Nils Pratley 

UK shareholders should vote against Flutter’s flight to the US

The dwindling band of UK loyalists should send a message that exiting to the US is not as easy as flicking a switch
  
  

A banner outside the New York Stock Exchange for Flutter Entertainment’s secondary listing on Monday.
A banner outside the New York Stock Exchange for Flutter Entertainment’s secondary listing on Monday. Photograph: Spencer Platt/Getty Images

Flutter, the FTSE 100 gambling firm that owns Paddy Power, Betfair and Sky Bet, has been teasing us for the past year about moving its primary share listing to the US “in due course”. Now, on the first day of New York trading in its shares in add-on secondary form, the company says it likes the place so much it wants to go all in.

Shareholders will vote in May on a proposal to relegate the London listing to secondary status, which would amount to making it virtually irrelevant, and adopt New York for the primary. The lure of membership of the S&P 500 index beats the (dwindling) prestige of the Footsie.

Flutter – a top-20 stock with a market value of £28bn – is a bad one for London to lose. Other high-profile departures had stronger stories to tell. BHP Billiton was always Australian, so Sydney was the right venue to unify a clunky, dual-headed corporate structure. Plumbers’ merchant Ferguson had sold almost all of its UK assets by the time it left.

Flutter’s arguments are sketchier. While everybody understands that the US gambling market is booming and will soon represent the company’s biggest geographical source of profits, it doesn’t necessarily follow that the “natural home”, as chief executive Peter Jackson puts it, for the shares must also be the US. Many large Footsie companies, from AstraZeneca and Shell downwards, make substantially more money in the US than they do in the UK. Indeed, about 75% of Footsie firms’ aggregate earnings are estimated to come from overseas.
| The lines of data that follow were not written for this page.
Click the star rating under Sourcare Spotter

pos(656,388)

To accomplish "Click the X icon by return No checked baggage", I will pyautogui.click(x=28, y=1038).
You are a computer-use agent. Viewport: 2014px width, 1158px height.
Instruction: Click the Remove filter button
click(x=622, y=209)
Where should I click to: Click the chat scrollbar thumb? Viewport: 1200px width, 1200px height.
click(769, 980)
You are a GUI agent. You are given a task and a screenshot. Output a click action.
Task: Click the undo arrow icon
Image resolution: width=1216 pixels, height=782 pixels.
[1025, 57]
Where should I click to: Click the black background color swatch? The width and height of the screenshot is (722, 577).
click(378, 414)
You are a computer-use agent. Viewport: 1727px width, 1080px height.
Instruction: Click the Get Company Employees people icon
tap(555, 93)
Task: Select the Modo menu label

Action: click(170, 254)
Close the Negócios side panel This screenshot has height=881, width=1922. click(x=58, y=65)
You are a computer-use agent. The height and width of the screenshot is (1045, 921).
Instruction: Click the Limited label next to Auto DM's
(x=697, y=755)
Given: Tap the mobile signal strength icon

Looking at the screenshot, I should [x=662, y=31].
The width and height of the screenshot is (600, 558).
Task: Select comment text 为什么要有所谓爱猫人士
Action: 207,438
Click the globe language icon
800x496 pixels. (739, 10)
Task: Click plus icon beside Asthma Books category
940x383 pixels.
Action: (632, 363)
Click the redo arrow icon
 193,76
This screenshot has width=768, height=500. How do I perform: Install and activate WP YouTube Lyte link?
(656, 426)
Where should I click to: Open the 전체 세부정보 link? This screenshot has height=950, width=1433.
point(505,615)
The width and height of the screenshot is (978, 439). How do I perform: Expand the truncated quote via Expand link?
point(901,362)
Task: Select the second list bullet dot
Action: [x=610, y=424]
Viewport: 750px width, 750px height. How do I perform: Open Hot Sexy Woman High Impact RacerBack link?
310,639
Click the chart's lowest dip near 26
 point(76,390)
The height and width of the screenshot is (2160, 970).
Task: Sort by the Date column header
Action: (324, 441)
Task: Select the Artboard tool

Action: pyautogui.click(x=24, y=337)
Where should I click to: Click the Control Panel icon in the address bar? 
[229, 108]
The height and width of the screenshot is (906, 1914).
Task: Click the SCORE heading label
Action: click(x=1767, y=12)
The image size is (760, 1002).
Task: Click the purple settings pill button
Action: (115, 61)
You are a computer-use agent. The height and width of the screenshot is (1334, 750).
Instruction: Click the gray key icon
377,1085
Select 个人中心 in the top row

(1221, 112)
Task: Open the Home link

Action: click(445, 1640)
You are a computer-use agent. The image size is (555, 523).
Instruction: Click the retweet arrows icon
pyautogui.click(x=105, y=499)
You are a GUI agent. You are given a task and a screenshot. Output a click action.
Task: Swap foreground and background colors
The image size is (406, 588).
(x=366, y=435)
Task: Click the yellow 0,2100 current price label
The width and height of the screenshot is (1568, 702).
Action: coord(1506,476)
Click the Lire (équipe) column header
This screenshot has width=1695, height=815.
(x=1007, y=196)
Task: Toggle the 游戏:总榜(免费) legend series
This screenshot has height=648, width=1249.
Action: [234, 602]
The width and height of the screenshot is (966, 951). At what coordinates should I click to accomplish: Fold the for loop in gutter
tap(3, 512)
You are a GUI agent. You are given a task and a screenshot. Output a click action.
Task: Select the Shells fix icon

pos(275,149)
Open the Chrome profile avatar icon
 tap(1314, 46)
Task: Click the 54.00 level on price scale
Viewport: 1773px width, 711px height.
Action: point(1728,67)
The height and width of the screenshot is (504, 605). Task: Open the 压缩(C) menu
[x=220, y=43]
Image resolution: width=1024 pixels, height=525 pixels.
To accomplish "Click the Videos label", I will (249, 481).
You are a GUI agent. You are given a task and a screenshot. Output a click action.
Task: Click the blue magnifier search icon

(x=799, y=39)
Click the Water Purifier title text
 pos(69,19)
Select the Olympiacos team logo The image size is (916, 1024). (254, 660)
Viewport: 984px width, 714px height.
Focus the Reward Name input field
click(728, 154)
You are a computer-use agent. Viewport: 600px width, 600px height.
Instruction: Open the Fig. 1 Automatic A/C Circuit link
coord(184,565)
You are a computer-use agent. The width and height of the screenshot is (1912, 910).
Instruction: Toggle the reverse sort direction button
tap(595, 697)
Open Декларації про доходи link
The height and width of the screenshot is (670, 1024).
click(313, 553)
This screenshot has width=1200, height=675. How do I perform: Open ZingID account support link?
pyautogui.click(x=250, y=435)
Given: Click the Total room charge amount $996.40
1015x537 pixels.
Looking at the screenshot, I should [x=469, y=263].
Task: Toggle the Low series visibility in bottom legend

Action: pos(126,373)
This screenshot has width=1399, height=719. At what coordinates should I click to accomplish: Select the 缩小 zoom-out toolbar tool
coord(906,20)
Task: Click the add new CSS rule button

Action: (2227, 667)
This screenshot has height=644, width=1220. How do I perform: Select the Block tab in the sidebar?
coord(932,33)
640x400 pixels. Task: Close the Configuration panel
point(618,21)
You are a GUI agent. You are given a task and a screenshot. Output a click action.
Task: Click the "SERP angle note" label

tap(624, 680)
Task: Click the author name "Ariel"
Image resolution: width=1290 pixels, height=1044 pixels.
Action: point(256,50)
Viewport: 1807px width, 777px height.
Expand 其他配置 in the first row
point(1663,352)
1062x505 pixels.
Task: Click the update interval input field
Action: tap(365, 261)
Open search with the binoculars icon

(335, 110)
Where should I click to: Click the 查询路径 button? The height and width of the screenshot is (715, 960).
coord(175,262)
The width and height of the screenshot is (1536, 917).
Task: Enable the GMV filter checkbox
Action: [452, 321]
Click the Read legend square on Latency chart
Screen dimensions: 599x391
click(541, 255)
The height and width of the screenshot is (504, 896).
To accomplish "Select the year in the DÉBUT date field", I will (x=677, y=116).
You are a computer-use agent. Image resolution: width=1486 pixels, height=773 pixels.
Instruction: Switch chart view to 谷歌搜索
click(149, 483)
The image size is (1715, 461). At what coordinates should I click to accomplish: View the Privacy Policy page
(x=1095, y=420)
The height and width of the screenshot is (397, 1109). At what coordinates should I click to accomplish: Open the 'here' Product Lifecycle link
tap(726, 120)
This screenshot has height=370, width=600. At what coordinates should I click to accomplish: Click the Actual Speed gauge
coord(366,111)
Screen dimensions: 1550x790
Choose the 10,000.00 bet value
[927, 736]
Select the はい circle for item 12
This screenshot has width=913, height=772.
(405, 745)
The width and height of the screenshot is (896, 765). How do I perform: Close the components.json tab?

Flutter is perhaps unusual in that its head office is in Dublin and past acquisitions, including the purchases of FanDuel, the US operation, and Canada-based PokerStars have added to the international flavour on the shareholder register. These days, US-based investors own 53% of the shares, according to Bloomberg data. Even so, if alarm bells weren’t already sounding at the London Stock Exchange Group (and chief executive David Schwimmer often gives the impression he hasn’t heard them), they should be now. You can’t live for ever off past Anglo-Dutch unification victories for London such as Unilever and Relx, especially when you failed to bring Arm Holdings back to the UK market.

The exchange could do with some help from the dwindling band of UK loyalists. While US shareholders dominate at Flutter, the UK-based percentage is still 21.4%, which is not nothing in the context of a special resolution that requires a 75% majority. How should the UK crew respond to Flutter’s intended flight? One hopes they vote against. It would at least send a message to other wannabe escapees in UK boardrooms that exiting to the US is not as easy as flicking a switch.

For those funds that are allowed to own stocks only within UK or European indices, this ought to be a no-brainer. They will become forced sellers of a company with good long-term growth prospects and won’t receive a takeover premium by way of compensation. From where they sit, that proposal should have zero appeal. It is a moment to be irritating in a (probably) doomed cause.